▶ _To do_: Reproduce word for word the lines between those holding "Given: Select the 112.6 ppm peak label" and "Open the 設定 dropdown next to grip options", inclusive, and nothing else from the data below.

▶ _Data extracts_:
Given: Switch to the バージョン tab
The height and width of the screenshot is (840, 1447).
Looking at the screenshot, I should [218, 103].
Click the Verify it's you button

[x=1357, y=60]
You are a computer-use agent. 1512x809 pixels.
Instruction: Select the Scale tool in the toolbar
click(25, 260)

---

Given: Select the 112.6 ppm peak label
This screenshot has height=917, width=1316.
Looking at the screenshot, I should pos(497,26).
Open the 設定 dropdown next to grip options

* * *

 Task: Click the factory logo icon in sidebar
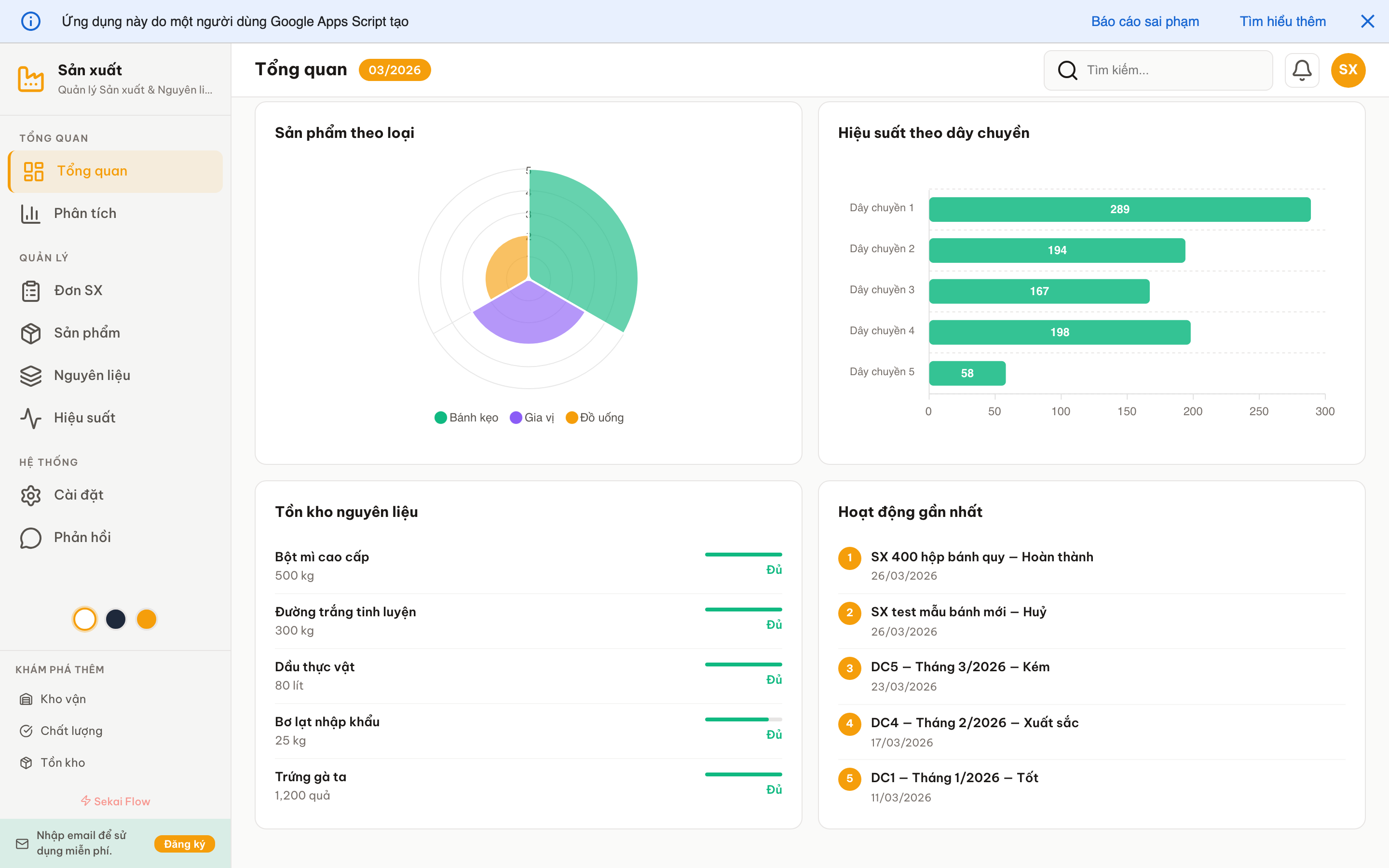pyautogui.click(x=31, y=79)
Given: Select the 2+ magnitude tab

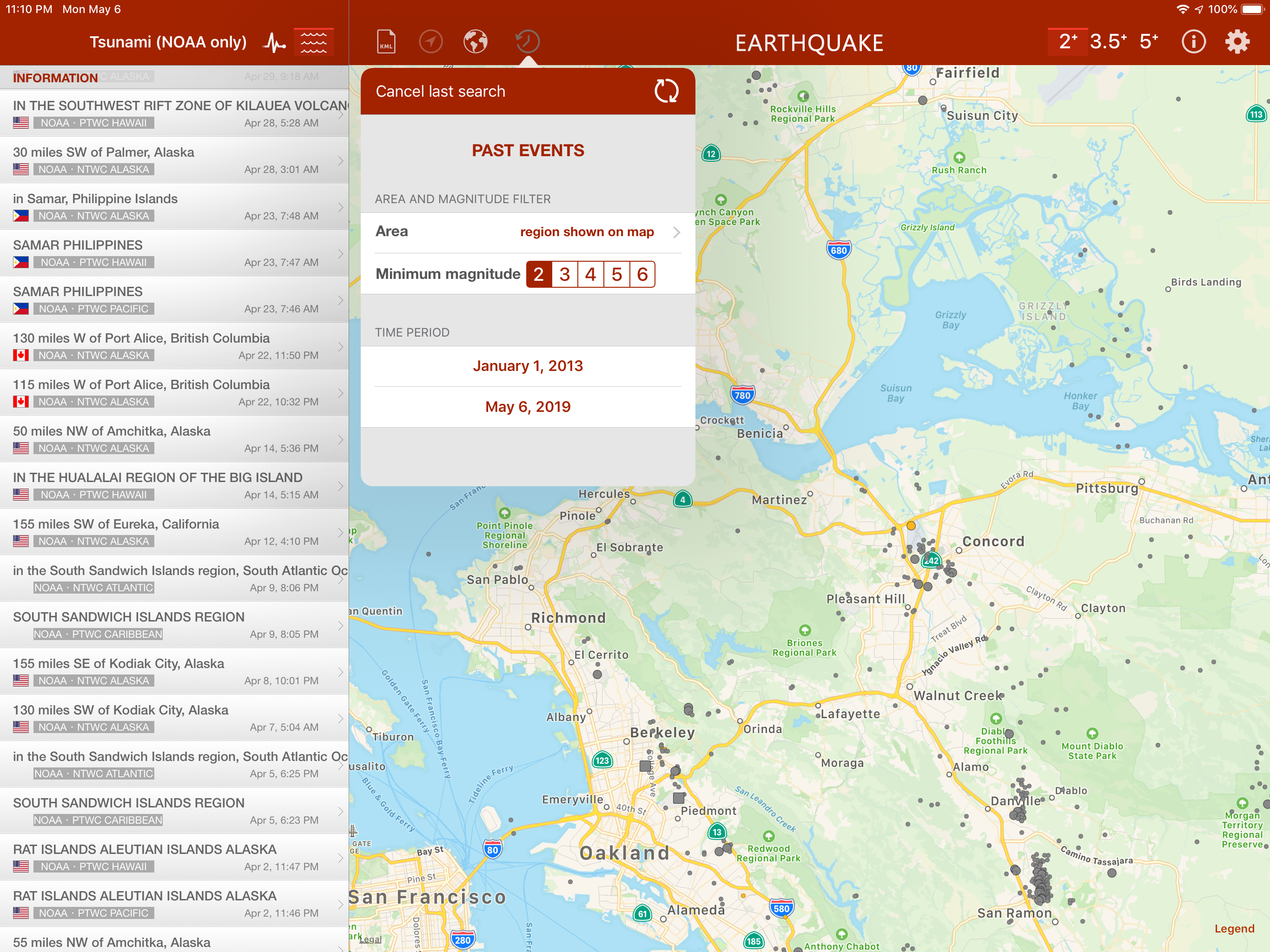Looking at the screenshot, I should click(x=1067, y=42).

▶ _Expected answer_:
Given: Select the 112.6 ppm peak label
This screenshot has height=917, width=1316.
Looking at the screenshot, I should pos(497,26).
Open the 設定 dropdown next to grip options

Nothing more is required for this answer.